No, there wasn’t a restructuring you didn’t know about.
While this largely a voluntary change among those traditionally categorizes as data or AI/ML professionals, this shift in titles reflects a reality on the ground that Monte Carlo has been discussing for almost a year now—data and AI are no longer two separate disciplines.
From the resources and skills they require to the problems they solve, data and AI are two sides of a coin. And that reality is having a demonstrable impact on the way both teams and technologies have been evolving in 2025 (as you’ll soon see).
2. Conversational BI is hot—but it needs a temperature check
Data democratization has been trending in one form or another for nearly a decade now, and Conversational BI is the latest chapter in that story.
The difference between conversational BI and every other BI tool is the speed and elegance with which it promises to deliver on that utopian vision—even the most non-technical domain users.

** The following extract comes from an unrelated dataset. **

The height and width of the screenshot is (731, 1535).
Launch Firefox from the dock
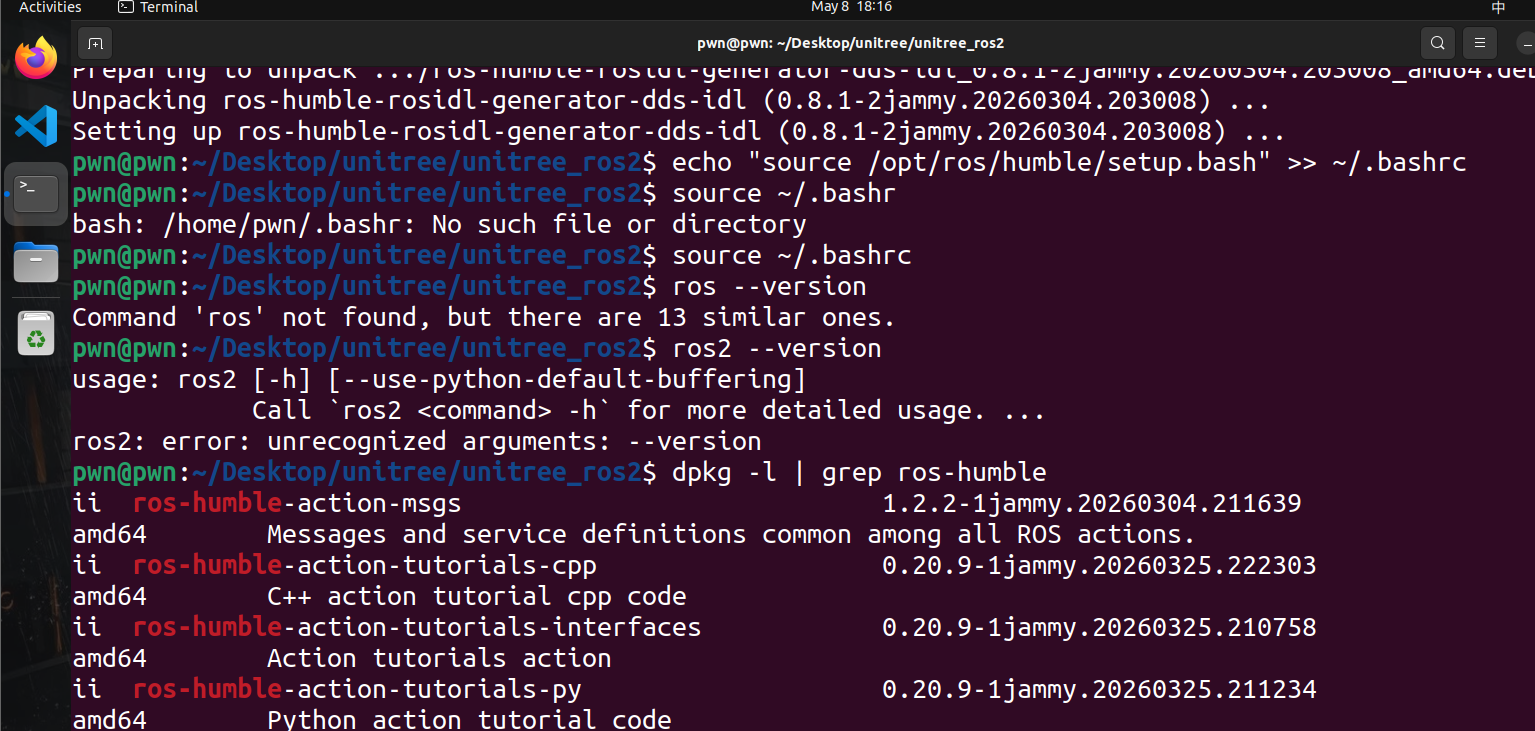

The premise is simple: if you can ask for it, you can access it. It’s a win-win for owners and users alike…in theory. The challenge (as with all democratization efforts) isn’t the tool itself—it’s the reliability of the thing you’re democratizing.
The only thing worse than bad insights is bad insights delivered quickly. Connect a chat interface to an ungoverned database, and you won’t just accelerate access—you’ll accelerate the consequences.
3. Context engineering is becoming a core discipline
Input costs for AI models are roughly 300-400x larger than the outputs. If your context data is shackled with problems like incomplete metadata, unstripped HTML, or empty vector arrays, your team is going to face massive cost overruns while processing at scale.
What’s more, confused or incomplete context is also a major AI reliability issue, with ambiguous product names and poor chunking confusing retrievers while small changes to prompts or models can lead to dramatically different outputs.
Which makes it no surprise that context engineering has become the buzziest buzz word for data + AI teams in mid-year 2025. Context engineering is the systematic process of preparing, optimizing, and maintaining context data for AI models. Teams that master upstream context monitoring—ensuring a reliable corpus and embeddings before they hit expensive processing jobs—will see much better outcomes from their AI models.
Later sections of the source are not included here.